Замечено, что хорошие сомнамбулы сами легко становятся хорошими гипнотизерами. Возможно, им помогает в этом собственный артистизм, нередко весьма заметный, психическая живость, чуткость, способность к концентрации внимания. Хорошие актеры, обладающие огромной внушающей силой, обычно и глубоко гипнабельны. Способности к внушению и самовнушению — две стороны одной и той же медали. Некоторые известные гипнотизеры начинали свою карьеру с того, что впадали в глубокий гипноз у другого известного гипнотизера.
Но, конечно, полного параллелизма нет. Могут быть разные соотношения.
Человека, уже овладевшего гипнозом, загипнотизировать труднее, чем не владеющего, ибо ему, даже при полном желании, начинают невольно мешать критический подход и исследовательский интерес. Ему трудно забыться, очароваться, для этого нужна очень высокая, виртуозная техника, подобно тому как трудно произвести музыкальное впечатление на музыканта-профессионала. Тем не менее гипнологи все же проводили успешные опыты друг на друге, разумеется, по обоюдному согласию. Как это ни парадоксально, наибольшая сила воли требуется гипнологу именно для того, чтобы самому войти в гипноз.

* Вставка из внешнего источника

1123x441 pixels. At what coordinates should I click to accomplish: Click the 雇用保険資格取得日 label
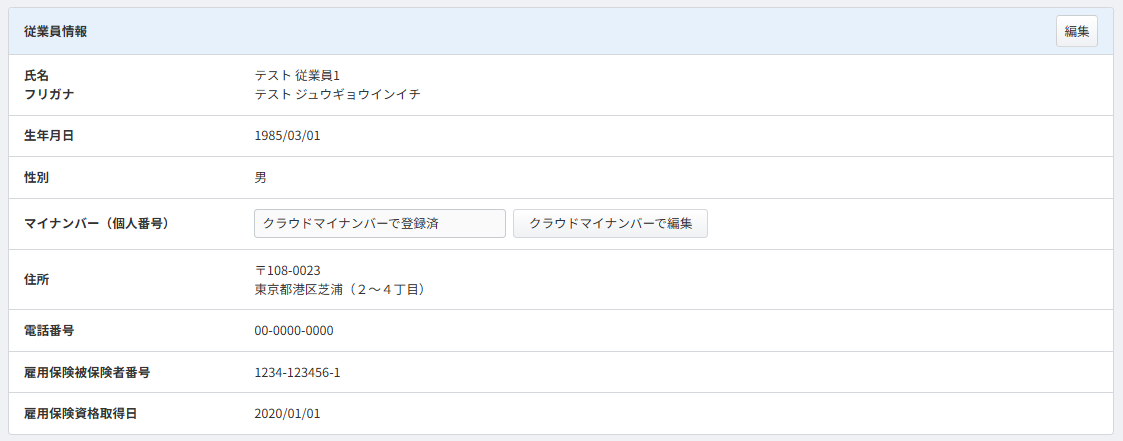click(x=80, y=413)
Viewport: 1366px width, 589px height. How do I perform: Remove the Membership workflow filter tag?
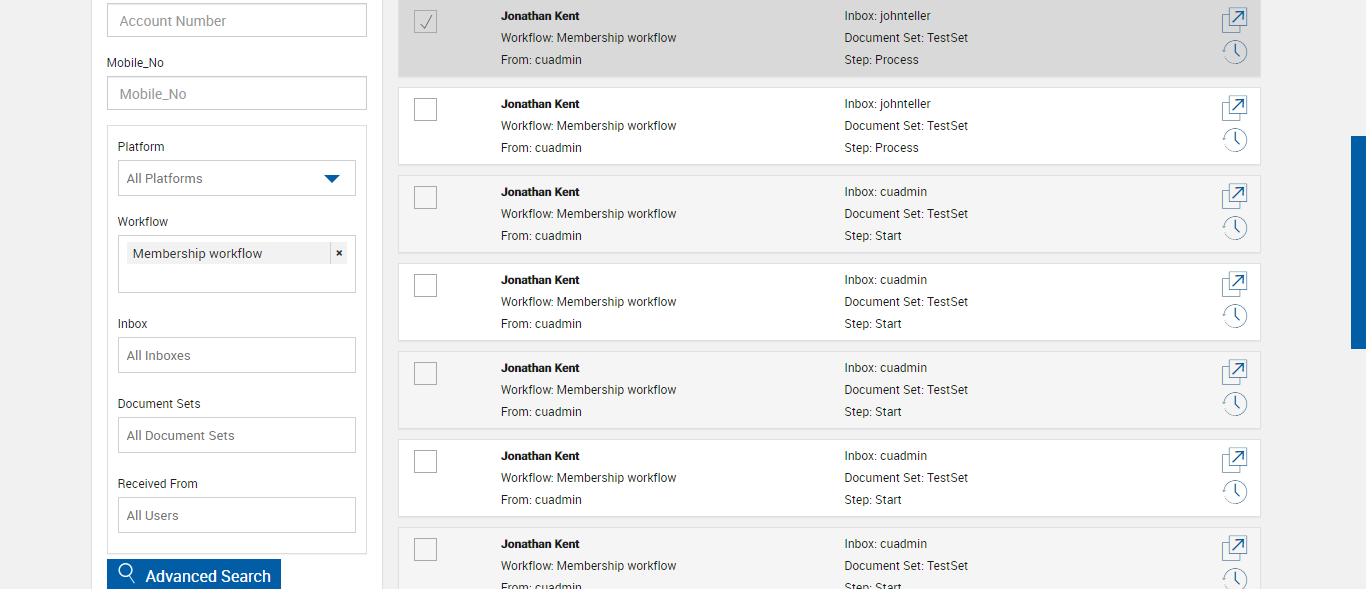pyautogui.click(x=339, y=253)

— Ну а сами-то вы бывали в гипнозе? — обычный вопрос.
Да. Хоть, к сожалению, не в той степени, какую внушаю своим пациентам и испытуемым. На нескольких сеансах у коллег я стремился уснуть, но достигалась лишь легкая сонливость, расслабленность, отрешенность — первая стадия. Очевидно, мешал непроизвольный интерес, самослежка и критика, которую не удавалось отключить. Может быть, я слишком хотел наступления гипноза, не хватило силы воли или истеричности. Но уверен, что у меня возможен и сомнамбулизм, потому что могу вести беседы во сне, ничего о них не помня. Кроме того, я освоил некоторые формы самогипноза, аутотренинг, хотя и не могу (и не хочу) доводить себя до йоговской летаргии. Мне это чрезвычайно помогло, как бывшему невротику. Только человек, освоивший аутотренинг сам, может учить других, а в обучении всегда присутствует и элемент гипноза.
Ну а как же все-таки насчет преступных внушений?

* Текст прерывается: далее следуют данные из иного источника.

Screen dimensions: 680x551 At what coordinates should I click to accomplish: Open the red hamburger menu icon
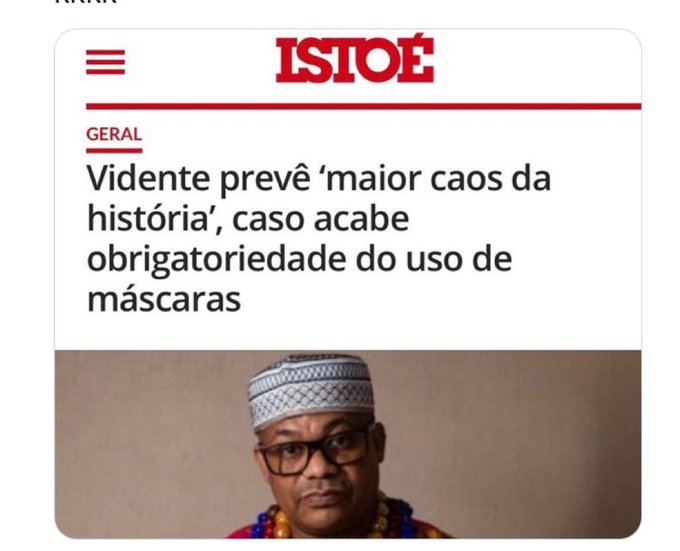tap(105, 62)
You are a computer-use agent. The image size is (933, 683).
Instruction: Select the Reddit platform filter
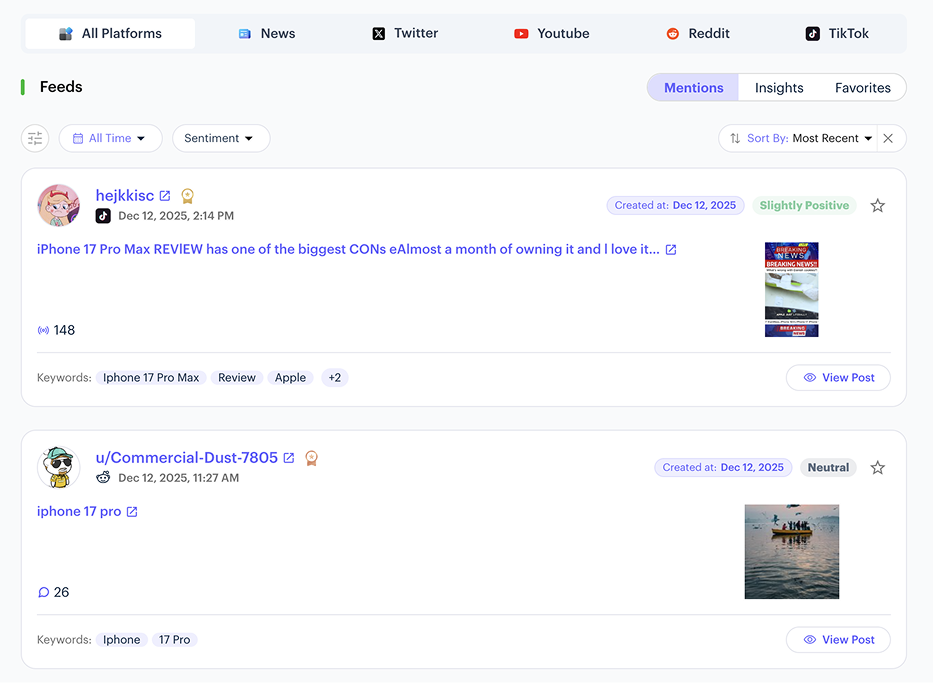[698, 33]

Оптимизм тех гипнологов, которые настаивают на их полной невозможности, мне кажется, необоснован. Во всяком случае, в том, что касается сомнамбул.
Здесь, при должной методической изощренности, при продуманности программ гипноз действительно может стать страшным оружием. Внушенный сон, полное забвение… Перевоплощение личности… Любой мотив, любое переживание могут быть введены в психику сомнамбула и, обставленные должным образом, окажут свое действие. Нет, на это нельзя закрывать глаза и этого нельзя скрывать. Наоборот, это следует предавать широкой гласности, чтобы исключить возможность злоупотребления.
Но и паниковать, конечно, не стоит. Использование гипноза в преступных целях маловероятно уже потому, что слишком много других, обычных способов совращения, насилия и обмана.
Возможности преступных внушений в состоянии бодрствования столь велики и столь интенсивно и эффективно используются на протяжении человеческой истории, что опасаться гипноза — экзотического случая внушения — нет серьезных оснований. Он вряд ли может добавить что-нибудь существенное к тому, что уже есть. Преступно воспользоваться гипнозом— это значит воспользоваться беспомощным состоянием человека, и только. Но разве мало других беспомощных состояний: физическая и психическая слабость, невежество, нужда, горе? А детство — разве не сплошная беспомощность? Старость?.. Разве не беспомощны пассажиры самолета, разве не зависят целиком от здоровья, квалификации и воли пилота?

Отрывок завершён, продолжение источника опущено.